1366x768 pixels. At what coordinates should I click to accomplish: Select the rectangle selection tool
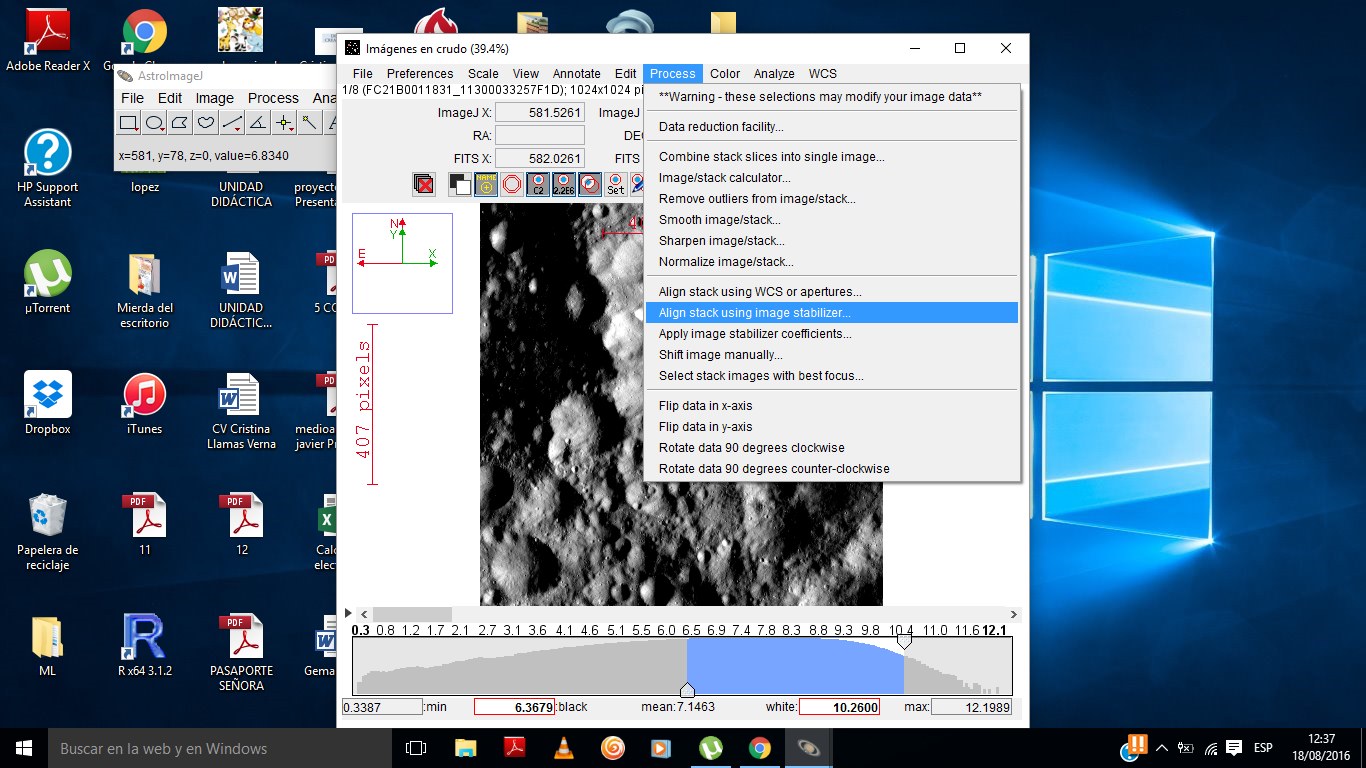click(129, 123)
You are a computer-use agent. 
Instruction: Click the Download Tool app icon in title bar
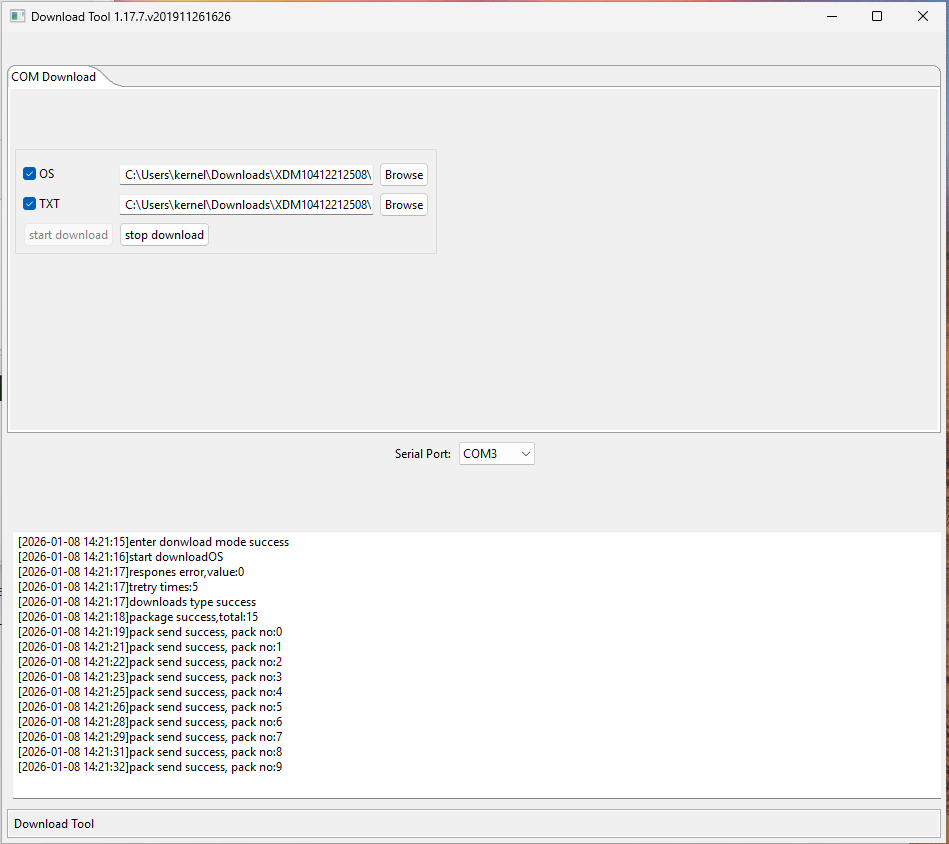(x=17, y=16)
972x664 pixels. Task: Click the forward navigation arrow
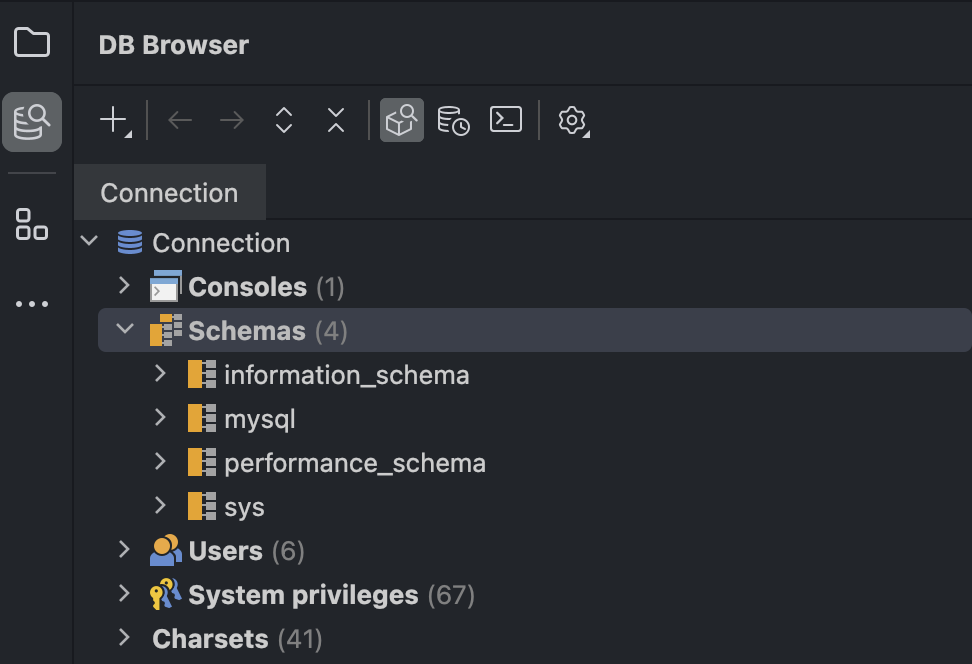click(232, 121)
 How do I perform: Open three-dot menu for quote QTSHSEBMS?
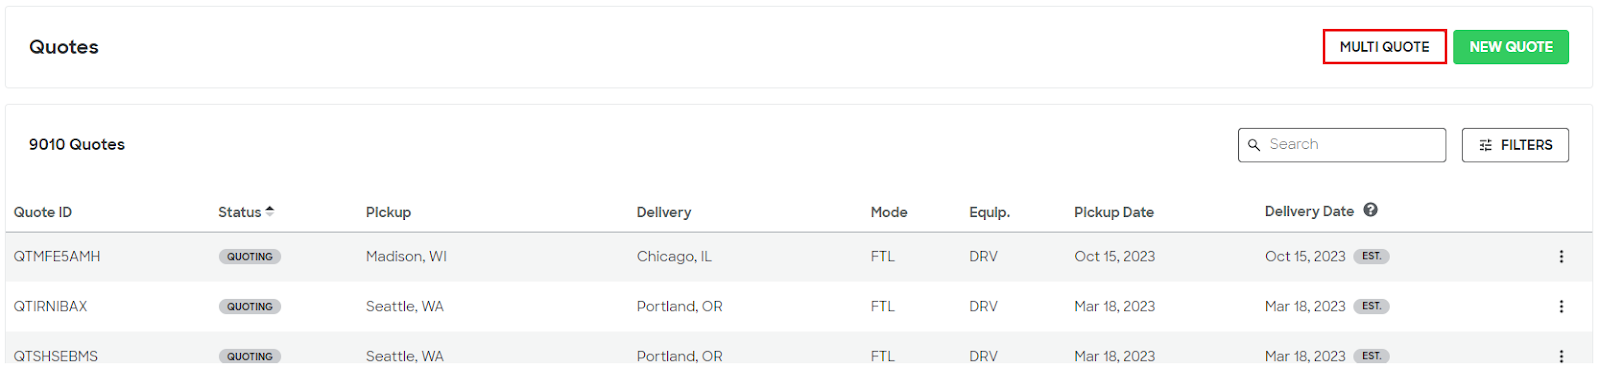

...

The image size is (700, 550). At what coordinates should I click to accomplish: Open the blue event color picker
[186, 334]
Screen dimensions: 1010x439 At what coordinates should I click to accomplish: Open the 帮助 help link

--

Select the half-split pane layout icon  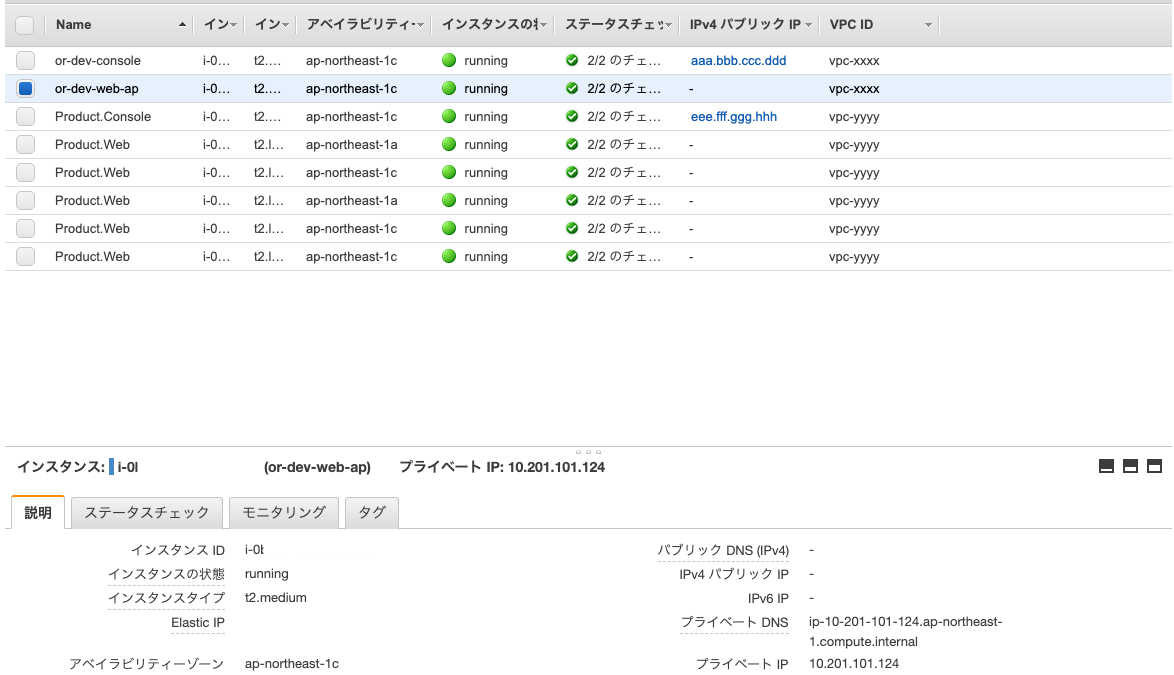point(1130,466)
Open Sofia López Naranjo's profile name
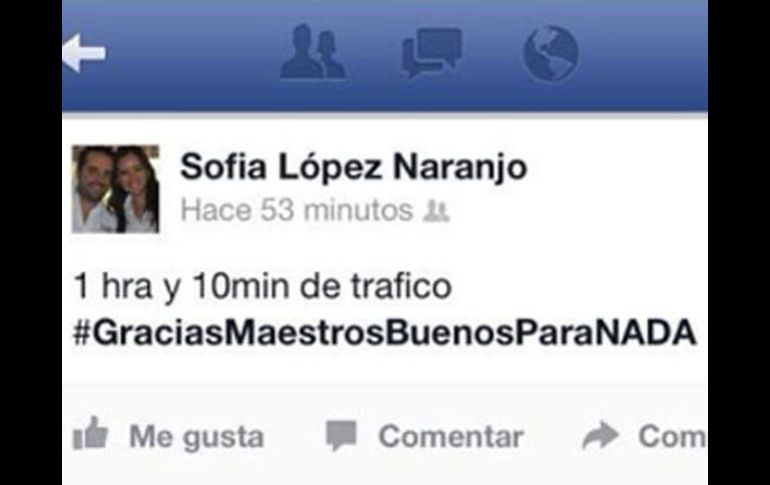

§ **What is being asked**
Copy out the listing above from the line containing "You are a computer-use agent." to the line containing "How do I perform: Open", both included, exactly as written and minus the images.

§ **Task solution**
You are a computer-use agent. 
Instruction: Click the Download Tool app icon in title bar
(x=17, y=16)
972x664 pixels. Task: Click the forward navigation arrow
click(232, 121)
 How do I perform: Open three-dot menu for quote QTSHSEBMS?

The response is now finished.